# Machining a small conrod on a 10 axis CNC lathe.



## warranator (Jun 2, 2011)

This is a con rod for a small 2 cylinder steam engine I am making, don't know if it will work as it is not from a plan and the head is a rotary valve system I have come up with which I am going to drive with a tiny chain, I am going to make all the links in my small repetition CNC lathe along with the gears to drive the rotary valve. Will post a video when I get it running. 

This conrod took approx 4 mins to make and about 2 hours to draw it up and program the machine. 

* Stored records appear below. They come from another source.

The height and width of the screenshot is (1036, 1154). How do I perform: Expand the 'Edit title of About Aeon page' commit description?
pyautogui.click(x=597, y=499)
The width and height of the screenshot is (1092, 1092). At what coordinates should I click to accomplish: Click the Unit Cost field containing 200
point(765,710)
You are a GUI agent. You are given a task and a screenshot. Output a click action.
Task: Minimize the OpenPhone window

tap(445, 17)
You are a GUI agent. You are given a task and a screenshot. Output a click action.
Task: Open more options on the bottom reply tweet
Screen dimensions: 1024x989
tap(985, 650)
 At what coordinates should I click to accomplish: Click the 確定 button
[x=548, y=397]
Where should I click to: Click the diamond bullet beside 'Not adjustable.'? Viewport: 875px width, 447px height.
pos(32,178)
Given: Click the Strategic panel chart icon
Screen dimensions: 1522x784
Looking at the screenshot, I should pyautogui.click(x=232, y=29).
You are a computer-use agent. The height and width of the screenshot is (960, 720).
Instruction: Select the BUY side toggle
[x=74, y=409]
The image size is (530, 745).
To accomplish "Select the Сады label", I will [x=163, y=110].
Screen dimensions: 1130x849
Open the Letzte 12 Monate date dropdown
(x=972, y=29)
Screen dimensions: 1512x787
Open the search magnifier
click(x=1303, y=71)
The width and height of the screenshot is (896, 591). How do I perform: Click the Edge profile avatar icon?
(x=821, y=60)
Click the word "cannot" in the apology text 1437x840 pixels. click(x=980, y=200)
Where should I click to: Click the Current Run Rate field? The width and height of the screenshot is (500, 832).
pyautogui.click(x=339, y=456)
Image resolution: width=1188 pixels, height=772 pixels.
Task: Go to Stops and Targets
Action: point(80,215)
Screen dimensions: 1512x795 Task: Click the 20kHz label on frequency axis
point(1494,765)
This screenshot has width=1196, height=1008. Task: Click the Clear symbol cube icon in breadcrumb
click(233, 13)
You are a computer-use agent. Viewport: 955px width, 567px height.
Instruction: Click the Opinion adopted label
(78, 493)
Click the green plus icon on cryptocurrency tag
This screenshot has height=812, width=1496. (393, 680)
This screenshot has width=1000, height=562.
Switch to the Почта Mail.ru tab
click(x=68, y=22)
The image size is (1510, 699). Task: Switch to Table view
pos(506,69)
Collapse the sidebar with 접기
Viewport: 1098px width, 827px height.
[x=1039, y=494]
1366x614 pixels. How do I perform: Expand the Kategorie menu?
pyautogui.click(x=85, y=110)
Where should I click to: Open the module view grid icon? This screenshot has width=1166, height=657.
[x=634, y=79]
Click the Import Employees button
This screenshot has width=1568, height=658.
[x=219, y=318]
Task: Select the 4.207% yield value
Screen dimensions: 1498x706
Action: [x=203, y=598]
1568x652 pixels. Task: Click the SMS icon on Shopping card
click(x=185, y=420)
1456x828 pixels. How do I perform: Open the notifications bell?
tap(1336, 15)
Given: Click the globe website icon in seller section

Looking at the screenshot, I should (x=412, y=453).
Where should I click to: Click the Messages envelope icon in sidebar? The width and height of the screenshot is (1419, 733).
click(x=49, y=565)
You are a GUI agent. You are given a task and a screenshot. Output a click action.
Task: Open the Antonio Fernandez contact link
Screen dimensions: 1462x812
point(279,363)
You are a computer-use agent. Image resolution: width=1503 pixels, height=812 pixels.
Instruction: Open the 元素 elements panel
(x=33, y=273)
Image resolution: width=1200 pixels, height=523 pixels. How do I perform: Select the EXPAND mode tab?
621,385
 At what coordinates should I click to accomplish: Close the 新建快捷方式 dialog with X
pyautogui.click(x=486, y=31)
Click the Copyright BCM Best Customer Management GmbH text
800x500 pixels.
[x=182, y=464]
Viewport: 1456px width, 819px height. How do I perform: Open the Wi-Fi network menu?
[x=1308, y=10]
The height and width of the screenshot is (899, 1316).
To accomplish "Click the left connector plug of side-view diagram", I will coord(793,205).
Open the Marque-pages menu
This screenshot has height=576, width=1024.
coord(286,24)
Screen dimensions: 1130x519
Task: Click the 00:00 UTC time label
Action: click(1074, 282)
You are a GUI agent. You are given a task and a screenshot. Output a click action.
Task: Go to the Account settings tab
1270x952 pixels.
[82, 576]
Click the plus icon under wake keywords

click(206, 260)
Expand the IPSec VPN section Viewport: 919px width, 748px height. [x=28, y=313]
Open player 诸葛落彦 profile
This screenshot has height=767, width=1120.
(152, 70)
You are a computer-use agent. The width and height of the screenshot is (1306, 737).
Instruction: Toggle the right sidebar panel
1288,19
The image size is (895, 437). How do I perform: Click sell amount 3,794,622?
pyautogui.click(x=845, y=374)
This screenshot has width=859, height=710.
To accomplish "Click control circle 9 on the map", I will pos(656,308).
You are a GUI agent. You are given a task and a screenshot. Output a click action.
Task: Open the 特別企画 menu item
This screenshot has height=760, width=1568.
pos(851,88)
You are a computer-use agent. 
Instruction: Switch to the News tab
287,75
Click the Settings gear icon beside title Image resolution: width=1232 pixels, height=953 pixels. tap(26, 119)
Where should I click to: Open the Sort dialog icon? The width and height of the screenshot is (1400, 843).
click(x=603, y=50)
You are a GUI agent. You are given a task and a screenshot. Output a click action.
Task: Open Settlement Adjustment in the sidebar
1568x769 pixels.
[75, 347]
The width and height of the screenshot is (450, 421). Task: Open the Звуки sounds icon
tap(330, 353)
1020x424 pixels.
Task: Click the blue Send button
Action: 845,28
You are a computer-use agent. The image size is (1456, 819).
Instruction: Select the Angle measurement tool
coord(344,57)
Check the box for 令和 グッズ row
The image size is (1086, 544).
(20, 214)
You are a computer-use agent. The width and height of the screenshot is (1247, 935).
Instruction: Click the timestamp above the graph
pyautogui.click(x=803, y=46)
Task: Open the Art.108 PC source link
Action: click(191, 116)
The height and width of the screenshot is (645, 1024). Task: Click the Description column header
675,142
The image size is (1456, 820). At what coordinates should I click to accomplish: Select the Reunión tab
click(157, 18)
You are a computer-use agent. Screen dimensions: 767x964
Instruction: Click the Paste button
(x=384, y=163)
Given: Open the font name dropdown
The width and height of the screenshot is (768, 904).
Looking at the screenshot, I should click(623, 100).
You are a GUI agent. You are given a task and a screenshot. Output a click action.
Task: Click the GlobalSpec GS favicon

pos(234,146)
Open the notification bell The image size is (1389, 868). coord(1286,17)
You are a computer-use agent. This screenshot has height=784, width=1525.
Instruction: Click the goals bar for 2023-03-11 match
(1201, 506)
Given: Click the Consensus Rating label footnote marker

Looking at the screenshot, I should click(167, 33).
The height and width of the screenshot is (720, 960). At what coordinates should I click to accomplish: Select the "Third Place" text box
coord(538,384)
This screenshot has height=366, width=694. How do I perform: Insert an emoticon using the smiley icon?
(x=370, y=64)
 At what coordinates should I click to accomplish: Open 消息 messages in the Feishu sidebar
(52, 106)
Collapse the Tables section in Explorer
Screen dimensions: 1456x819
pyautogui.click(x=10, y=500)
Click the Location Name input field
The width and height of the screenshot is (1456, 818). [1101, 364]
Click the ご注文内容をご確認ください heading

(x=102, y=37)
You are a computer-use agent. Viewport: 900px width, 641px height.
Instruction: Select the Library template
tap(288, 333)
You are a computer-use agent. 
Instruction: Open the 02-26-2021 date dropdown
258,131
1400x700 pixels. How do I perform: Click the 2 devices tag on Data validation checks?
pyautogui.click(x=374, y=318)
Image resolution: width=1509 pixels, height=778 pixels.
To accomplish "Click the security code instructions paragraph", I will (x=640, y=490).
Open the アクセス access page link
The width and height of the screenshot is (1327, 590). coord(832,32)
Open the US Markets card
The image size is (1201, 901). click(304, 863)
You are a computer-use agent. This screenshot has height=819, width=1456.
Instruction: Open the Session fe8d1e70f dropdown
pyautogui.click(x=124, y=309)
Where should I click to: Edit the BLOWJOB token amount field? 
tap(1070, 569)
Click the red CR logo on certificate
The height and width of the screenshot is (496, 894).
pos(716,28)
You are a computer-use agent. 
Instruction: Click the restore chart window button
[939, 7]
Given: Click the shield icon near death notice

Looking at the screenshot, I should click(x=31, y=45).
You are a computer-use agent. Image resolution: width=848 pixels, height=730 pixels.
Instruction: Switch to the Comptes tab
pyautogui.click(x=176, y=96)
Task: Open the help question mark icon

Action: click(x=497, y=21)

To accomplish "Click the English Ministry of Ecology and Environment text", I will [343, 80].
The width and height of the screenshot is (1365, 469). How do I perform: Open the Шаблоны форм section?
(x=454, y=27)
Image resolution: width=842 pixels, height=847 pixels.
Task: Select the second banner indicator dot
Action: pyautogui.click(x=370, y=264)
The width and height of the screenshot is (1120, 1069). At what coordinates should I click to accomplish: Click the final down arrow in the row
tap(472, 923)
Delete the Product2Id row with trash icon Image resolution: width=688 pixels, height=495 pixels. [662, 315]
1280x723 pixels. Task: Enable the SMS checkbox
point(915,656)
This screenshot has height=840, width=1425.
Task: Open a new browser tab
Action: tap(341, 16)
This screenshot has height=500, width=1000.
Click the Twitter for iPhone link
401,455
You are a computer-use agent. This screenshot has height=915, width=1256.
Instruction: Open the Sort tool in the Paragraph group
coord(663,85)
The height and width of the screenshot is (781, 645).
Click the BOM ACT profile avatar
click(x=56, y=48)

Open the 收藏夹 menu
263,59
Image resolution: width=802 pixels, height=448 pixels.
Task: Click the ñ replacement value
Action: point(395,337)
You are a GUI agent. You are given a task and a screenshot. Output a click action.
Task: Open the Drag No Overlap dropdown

[ame]http://www.youtube.com/watch?v=MrLZWSDLC5E[/ame]


----------



## stevehuckss396 (Jun 2, 2011)

Very cool! I'm a big CNC fan. CNC is a very handy hobby to have when your other hobby is model engines.


----------



## cfellows (Jun 2, 2011)

Very nice. Wouldn't mind having a lathe like that! I'm guessing that didn't come from Harbor Freight?  :big:

Chuck


----------



## agmachado (Jun 2, 2011)

Very cool !!!

:bow:

Cheers,

Alexandre


----------



## steamboatmodel (Jun 3, 2011)

That is one nice toy.
Why did you wait until near the end of the program to drill the hole?
Regards,
Gerald.


----------



## warranator (Jun 5, 2011)

I left the hole until last for a couple of reasons. I needed the part to be as rigid as possible for the milling process and also thought the hole might distort during the milling process if it was there first. It probably would have worked either way.


----------



## rcfreak177 (Jun 5, 2011)

Very nice machine, 

Exactly what type (make and model) is that?
I wan't one.

Baz.


----------



## waynes world (Jun 5, 2011)

google abx miyano for your answers.

wayne


----------



## warranator (Jun 6, 2011)

Machine is a Miyano ABX52TH. Cost around AU$500 000 but they are probably a bit less than that now. I will be machining a small crank shaft on it soon and will get a video of that.


----------